I cannot say that I completely agree.

I was born in 1956, which meant I came of age at the tail end of the great countercultural impulse. So I had some exposure to psychedelics. They were plentiful at college. I could take them or leave them when offered, but usually I took them. The experiences were sometimes colorful and pleasant, sometimes grim, but all in all they produced no great effects on me. I did not use these drugs for a long time afterward.

Then, in 1987, at the advice of my psychiatrist (I was living in San Francisco, after all), I was introduced to psychedelics in quite another way—as a serious means of insight and spiritual exploration. I was by no means the only person who did this; there were and no doubt are still many, although of course they have to keep their practice completely private. Nor was I looking for a quick way out of a meditation practice, since I had already been meditating for many years.

Thus began four years of regular psychedelic use (every three or four months), under the guidance of a knowledgeable medical eye. Unlike the rubbish that floated around at college, these materials (chiefly LSD and Ecstasy) were of the highest quality. The set and setting were safe, protected, and comforting. There was someone stone-cold sober at hand to get you a glass of water or send away people who might come knocking at the door. Soothing, ambient New Age music was playing on the stereo. Lying down with eyeshades on, you explored whatever inner realms you were destined to confront.

Certainly the experience was mixed. Most of the trips were benign and even beatific, but others were dark. In any event I was not doing these materials to avoid my life—I was doing them in order to see my life more clearly and face it more effectively. Some of the  decisions I made as a result of these insights were, in retrospect, bad; others were good. Viewing the whole thing as fairly as I can, I’m inclined to say that the mistakes I made were ones that I would have made anyway, while the good decisions were things that I might otherwise have missed. 

The biggest mistake I made while using these materials was failing to stop when I should have—because after about three-and-a-half years I was being prodded by some inner guidance during the trips to give them up. I did not heed this warning. I continued to do them for another year before I stopped for good in September 1991. Practically all of the unpleasant experiences I had took place in that last year.

Since then I have had no interest in using these materials. Would I do it all over again? All things considered, I probably would do it—or most of it—again. Did I punch holes in my aura with these reprehensible violations of occult law? I couldn’t begin to tell you. But then we are all walking around with a wound or two.

I say all this not to preach in favor of psychedelics, or for that matter against them. I am nobody’s psychiatrist and nobody’s guru. But I am convinced that any sober and judicious evaluation of psychedelics must also consider this kind of use.

Another, more personal point: There are stages, particularly in later life, when you have to look back at where you have been and take stock of it. Usually you judge it in the light of whatever worldview you then hold. If you are a Catholic and Catholicism says something is wrong, you accept this (usually unconsciously) as if it were your own opinion based on your own experience. The same holds true if you are a Buddhist, or a Theosophist.

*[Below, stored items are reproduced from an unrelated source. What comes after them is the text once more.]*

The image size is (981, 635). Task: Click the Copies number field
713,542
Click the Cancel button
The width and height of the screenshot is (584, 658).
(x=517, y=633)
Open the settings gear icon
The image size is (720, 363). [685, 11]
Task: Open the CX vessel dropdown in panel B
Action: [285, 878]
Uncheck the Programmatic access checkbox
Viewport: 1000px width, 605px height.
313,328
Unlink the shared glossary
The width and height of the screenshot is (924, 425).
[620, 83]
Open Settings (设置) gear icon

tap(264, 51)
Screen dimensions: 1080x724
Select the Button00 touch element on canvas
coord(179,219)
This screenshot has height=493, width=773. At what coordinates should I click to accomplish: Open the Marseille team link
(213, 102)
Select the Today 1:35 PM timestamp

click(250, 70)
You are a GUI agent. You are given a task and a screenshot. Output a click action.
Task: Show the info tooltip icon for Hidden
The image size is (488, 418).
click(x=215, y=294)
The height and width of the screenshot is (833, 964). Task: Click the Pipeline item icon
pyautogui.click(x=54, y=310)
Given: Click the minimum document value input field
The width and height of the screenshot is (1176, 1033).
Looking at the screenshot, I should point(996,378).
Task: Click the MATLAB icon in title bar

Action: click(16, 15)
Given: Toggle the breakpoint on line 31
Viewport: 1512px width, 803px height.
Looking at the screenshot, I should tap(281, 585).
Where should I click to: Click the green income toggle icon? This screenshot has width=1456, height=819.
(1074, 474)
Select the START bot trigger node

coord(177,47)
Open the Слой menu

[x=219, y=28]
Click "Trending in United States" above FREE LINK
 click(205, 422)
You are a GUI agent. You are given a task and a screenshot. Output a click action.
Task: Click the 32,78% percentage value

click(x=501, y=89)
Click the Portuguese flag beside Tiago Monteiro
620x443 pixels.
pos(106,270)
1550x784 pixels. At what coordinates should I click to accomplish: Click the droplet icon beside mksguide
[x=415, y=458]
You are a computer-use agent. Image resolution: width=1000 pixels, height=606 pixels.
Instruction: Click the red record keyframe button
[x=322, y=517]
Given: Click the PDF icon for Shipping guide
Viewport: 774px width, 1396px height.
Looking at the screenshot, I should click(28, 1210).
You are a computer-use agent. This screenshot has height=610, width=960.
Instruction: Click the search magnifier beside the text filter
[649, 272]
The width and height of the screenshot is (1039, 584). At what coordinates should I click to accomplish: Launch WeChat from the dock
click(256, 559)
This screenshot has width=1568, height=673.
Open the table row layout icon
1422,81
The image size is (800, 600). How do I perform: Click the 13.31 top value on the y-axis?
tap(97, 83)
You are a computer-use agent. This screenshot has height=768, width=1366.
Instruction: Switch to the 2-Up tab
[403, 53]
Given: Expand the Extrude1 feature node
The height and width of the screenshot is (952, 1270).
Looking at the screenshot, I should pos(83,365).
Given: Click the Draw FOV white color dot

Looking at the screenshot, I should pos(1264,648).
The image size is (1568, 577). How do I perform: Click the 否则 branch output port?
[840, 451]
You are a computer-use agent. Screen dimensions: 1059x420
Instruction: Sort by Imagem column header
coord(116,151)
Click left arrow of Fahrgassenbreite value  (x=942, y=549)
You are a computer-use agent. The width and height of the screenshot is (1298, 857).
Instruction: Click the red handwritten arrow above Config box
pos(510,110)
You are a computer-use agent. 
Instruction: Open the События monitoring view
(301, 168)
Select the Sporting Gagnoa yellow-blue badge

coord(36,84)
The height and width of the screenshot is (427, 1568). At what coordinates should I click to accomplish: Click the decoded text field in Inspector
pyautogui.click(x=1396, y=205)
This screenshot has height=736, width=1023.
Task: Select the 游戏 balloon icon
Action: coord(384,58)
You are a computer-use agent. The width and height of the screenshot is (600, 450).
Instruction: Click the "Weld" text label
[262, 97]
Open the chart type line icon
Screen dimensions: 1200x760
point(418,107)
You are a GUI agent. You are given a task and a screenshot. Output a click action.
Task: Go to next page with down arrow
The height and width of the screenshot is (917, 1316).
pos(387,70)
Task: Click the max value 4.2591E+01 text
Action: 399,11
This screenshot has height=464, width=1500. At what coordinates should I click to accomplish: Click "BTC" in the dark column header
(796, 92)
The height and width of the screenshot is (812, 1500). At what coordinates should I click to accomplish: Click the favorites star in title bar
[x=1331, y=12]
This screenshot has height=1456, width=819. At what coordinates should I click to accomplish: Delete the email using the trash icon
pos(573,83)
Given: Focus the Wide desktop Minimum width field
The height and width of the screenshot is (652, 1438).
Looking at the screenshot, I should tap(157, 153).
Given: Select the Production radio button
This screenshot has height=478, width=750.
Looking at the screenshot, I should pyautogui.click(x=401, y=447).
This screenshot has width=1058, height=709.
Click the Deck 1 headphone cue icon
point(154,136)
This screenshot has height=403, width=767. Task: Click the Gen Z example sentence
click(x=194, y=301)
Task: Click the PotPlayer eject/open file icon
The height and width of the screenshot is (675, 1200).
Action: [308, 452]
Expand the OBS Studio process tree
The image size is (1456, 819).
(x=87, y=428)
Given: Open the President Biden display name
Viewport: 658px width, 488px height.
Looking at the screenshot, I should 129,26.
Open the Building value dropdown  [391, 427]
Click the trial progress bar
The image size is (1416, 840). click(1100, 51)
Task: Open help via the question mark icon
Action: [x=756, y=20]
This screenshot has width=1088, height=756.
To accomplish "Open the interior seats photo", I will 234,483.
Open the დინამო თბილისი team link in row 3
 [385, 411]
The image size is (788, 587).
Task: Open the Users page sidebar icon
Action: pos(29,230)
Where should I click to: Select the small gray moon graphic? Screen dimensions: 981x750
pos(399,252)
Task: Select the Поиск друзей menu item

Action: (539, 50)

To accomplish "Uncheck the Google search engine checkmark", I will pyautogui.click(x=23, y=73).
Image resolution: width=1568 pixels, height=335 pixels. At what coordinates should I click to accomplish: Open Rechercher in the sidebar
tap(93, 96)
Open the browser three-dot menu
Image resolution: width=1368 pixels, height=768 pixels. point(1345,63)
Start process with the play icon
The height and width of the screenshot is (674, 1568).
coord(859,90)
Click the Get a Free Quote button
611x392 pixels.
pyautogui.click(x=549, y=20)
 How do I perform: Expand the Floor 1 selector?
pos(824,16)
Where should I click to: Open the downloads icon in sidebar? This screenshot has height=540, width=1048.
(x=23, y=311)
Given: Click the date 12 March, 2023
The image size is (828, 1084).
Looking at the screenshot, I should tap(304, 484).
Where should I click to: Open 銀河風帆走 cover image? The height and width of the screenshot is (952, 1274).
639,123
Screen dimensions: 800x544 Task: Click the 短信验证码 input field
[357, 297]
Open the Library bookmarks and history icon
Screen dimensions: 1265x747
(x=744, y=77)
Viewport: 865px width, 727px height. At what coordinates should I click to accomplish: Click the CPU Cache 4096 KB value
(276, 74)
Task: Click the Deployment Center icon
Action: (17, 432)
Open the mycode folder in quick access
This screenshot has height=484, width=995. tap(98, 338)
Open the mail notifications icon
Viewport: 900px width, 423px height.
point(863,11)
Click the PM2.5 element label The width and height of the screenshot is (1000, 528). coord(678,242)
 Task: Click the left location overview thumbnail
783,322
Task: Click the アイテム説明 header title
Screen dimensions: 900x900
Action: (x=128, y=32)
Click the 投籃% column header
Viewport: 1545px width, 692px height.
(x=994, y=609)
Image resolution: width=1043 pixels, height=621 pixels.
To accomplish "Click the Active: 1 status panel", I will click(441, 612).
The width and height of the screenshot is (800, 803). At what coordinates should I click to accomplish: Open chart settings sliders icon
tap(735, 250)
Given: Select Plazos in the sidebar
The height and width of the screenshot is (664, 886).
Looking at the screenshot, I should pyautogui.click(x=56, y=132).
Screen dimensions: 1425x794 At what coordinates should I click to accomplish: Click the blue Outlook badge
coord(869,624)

It is quite another thing to match these teachings up against your own experience, because even with the best and finest teachings, experience and doctrine never jibe completely. There is always some discrepancy.

This discrepancy, this difference between what it’s supposed to be like and what it’s really like, is awkward to deal with. At the same time it is also precious, because it constitutes what you know of yourself and not because some book says so. In fact only this can be called knowledge in the true sense. As the Greek tragedian Aeschylus wrote: “He who learns must suffer. And even in our sleep pain that cannot forget falls drop by drop upon the heart, and in our own despair, against our will, comes wisdom to us by the awful grace of God.”